Hot Air Balloon — Before there were the Wright brothers, there were the Montgolfier brothers. Joseph-Michel and Jaques-Etienne Montgolfier invented the hot air balloon, with the first successful unmanned flight lasting 10 minutes on September 10th, 1783. Later that year on November 21st, the hot air balloon made its first untethered flight with humans aboard.
The Triathlon — Races consisting of running, biking, and swimming (in various orders with no breaks in between) were held in 1920s France near Joinville-le-Pont, Meulan, and Poissy. These races went by several different names including Les Trois Sports (Three Sports), La Course des Débrouillards (The Race of the Resourceful), and La Course des Touche à Tout (The Race of the Jack of All Trades).

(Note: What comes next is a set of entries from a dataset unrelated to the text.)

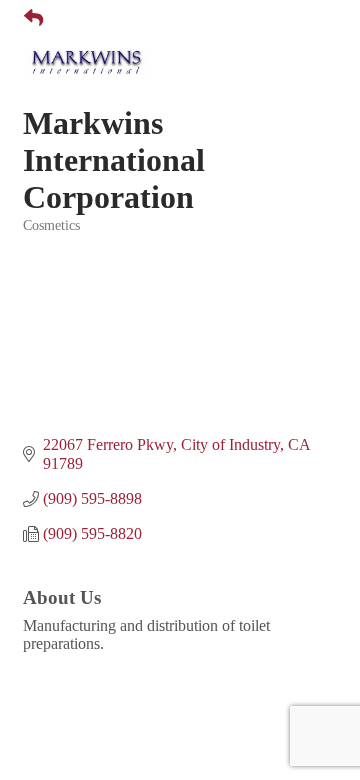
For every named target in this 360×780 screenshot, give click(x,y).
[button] (25, 19)
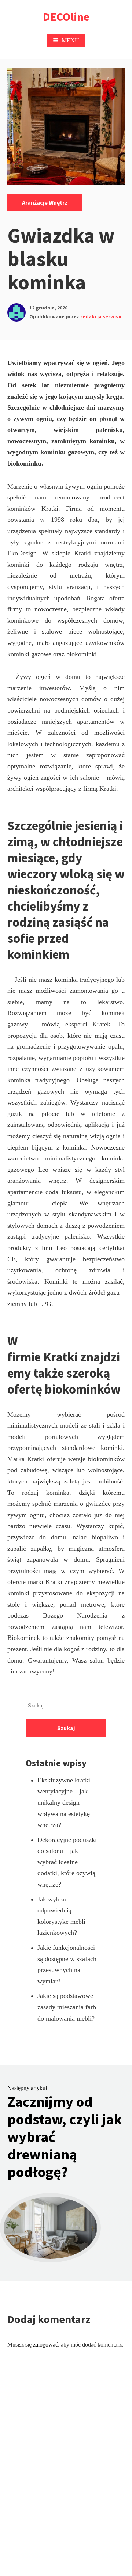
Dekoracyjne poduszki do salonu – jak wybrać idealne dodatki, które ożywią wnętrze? (67, 1862)
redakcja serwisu (100, 316)
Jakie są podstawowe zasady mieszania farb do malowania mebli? (66, 2007)
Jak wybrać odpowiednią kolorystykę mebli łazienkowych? (61, 1916)
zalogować (45, 2344)
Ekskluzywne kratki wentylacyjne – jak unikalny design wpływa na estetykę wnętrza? (63, 1802)
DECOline (66, 17)
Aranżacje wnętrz (44, 202)
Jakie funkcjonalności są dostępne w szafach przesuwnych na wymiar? (66, 1964)
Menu (70, 40)
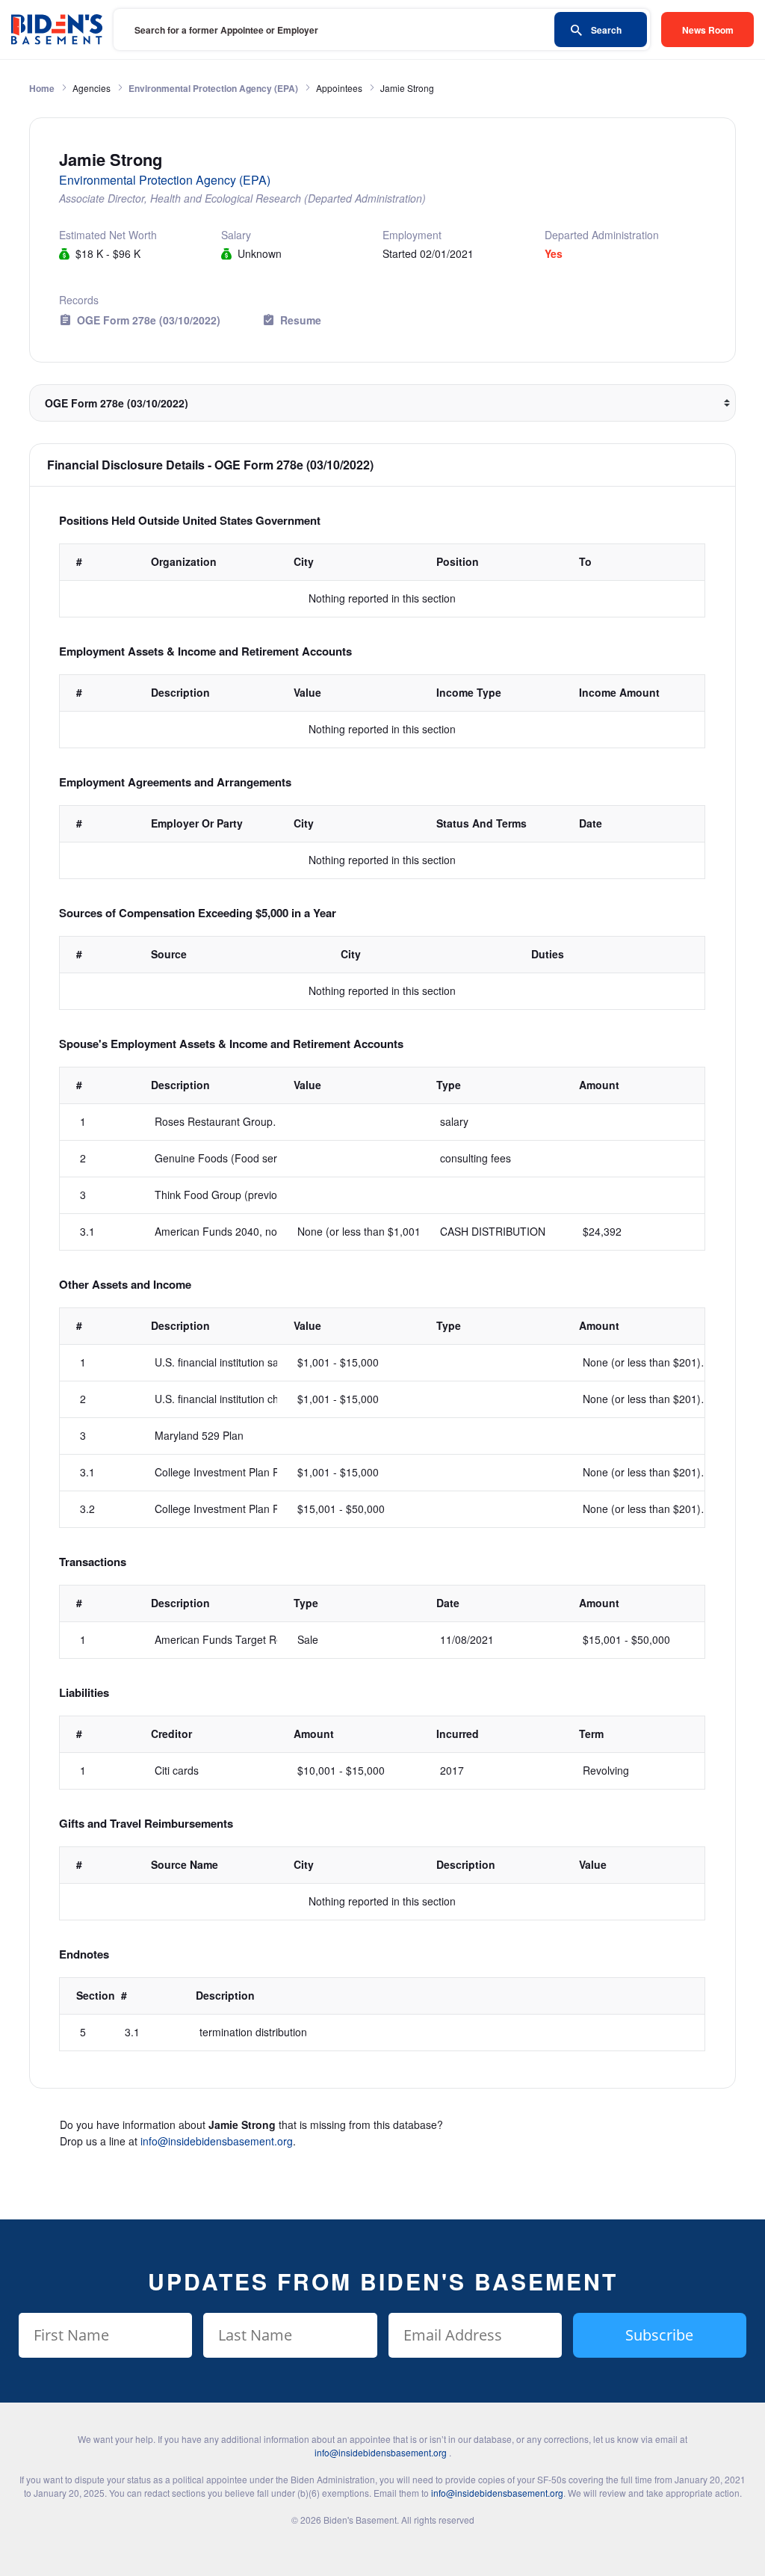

Pencil Sharpeners — The French mathematician named Bernard Lassimonne applied for the first patent for a pencil sharpener in 1828, perhaps because it took too much time away from his furious mathematical scribblings to whittle his pencil to a point with a knife every hour. In 1847, another Frenchman, Thierry des Estivaux, improved Lassimonne’s invention and created the modern pencil sharpener we would recognize today.
Pasteurization — Okay, maybe you knew this one, but that doesn’t make it any less amazing! French scientist Louis Pasteur (1822-1895) developed the process of pasteurization as a way to make milk stay fresh for longer periods of time. It’s actually pretty simple: heat the milk to a high temperature, then cool it down quickly before putting it into sealed bottles.
Etch-a-Sketch — That’s right, one of your favorite childhood toys was invented by a Frenchman. André Cassagnes, a French inventor, electrical technician, toymaker, and kite designer died in 2013 at the age of 86. Cassagnes developed the toy in the late 1950’s, and companies have been selling it ever since 1960.
The Stethoscope — One of the first non-lethal instruments allowing doctors to explore internal anatomy, the stethoscope changed how doctors diagnosed diseases. The French physician René Laennec invented the stethoscope at a hospital in Paris in 1816.